In the week of March 27th the Internet Engineering Task Force (IETF) held its 98th meeting in Chicago, USA. During this meeting, for the first time in the organization’s history, it discussed how human rights apply to its work in its technical plenary.The technical plenary, of which there is only one per meeting, is used to discuss issues central to the IETF’s functioning. ARTICLE19 welcomes the organization’s recognition that human rights is such a topic.

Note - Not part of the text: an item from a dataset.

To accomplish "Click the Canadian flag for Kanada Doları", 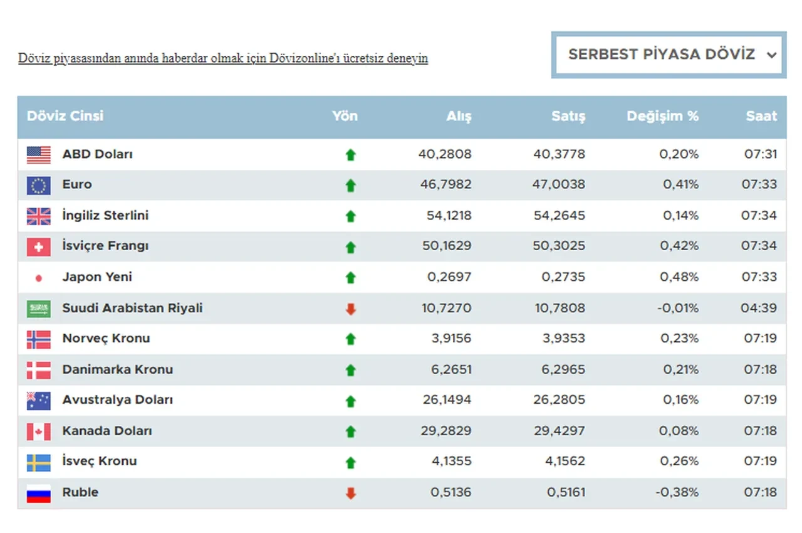I will (x=38, y=431).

During the plenary session David Clark– Senior Research Scientist at the MIT Computer Science and Artificial Intelligence Laboratory and long time Internet engineer – strongly supported the use of human rights as a foundational value in considering design implications. He argued that the IETF’s work is not neutral and that it is one of the players designing the playing field for human rights on the Internet. A such, the IETF has a decision to make on how it wants to include human rights in its work.

Niels ten Oever, Head of Digital at ARTICLE 19, gave a presentation about the role of human rights in Internet governance in general, and the IETF specifically. Both these presentations were well-received by the audience, that asked follow-up questions that indicated their continued interests in the topic but also pointed out the difficulties of translating human rights to the IETF’s technical work.

In addition to the plenary sessions, the Human Rights Protocol Considerations (HRPC) research group which is co-chaired by ARTICLE 19, held its meeting. This group falls under the Internet Research Task Force (IRTF), the research branch of the IETF. Francesca Musiani – is a researcher at the Institute for Communication Sciences, French National Centre for Scientific Research (ISCC-CNRS) and an associate researcher at the Centre for the Sociology of Innovation of MINES ParisTech-PSL. She talked about her research on Distributed Architectures and Rights. John Havens – Executive Director of The Global Initiative for Ethical Considerations in the Design of Autonomous Systems - spoke about the work being done on human rights and ethics at the IEEE. PhD student Giovane Moura talked about his research on domain name encryption and Professor Adamantia Rachovitsa talked about her research on  Internet's  Standardisation Bodies as the Guardians of Privacy Online in the Face of Mass Surveillance. The statement by John Havens on the focus on end-user values spurred debate within the research group on the potential to include values that go against well-established technical principles or human rights.

The research group also discussed the new work on the right to freedom of association and anonymity, which is a collaboration between ARTICLE 19 and various partners like the Center for Democracy and Technology and Derechos Digitales.

In addition to the presentation at the plenary and the regular HRPC meeting, ARTICLE 19 gave a talk about human rights to the Internet Society (ISOC) fellows; joined the debate about the lack of privacy considerations in registry extensions.

We welcome the new IETF chair Alissa Cooper and the new IRTF chair Alison Manking, which is an important step in the diversification of leadership in standards bodies in specific and the tech sector at large.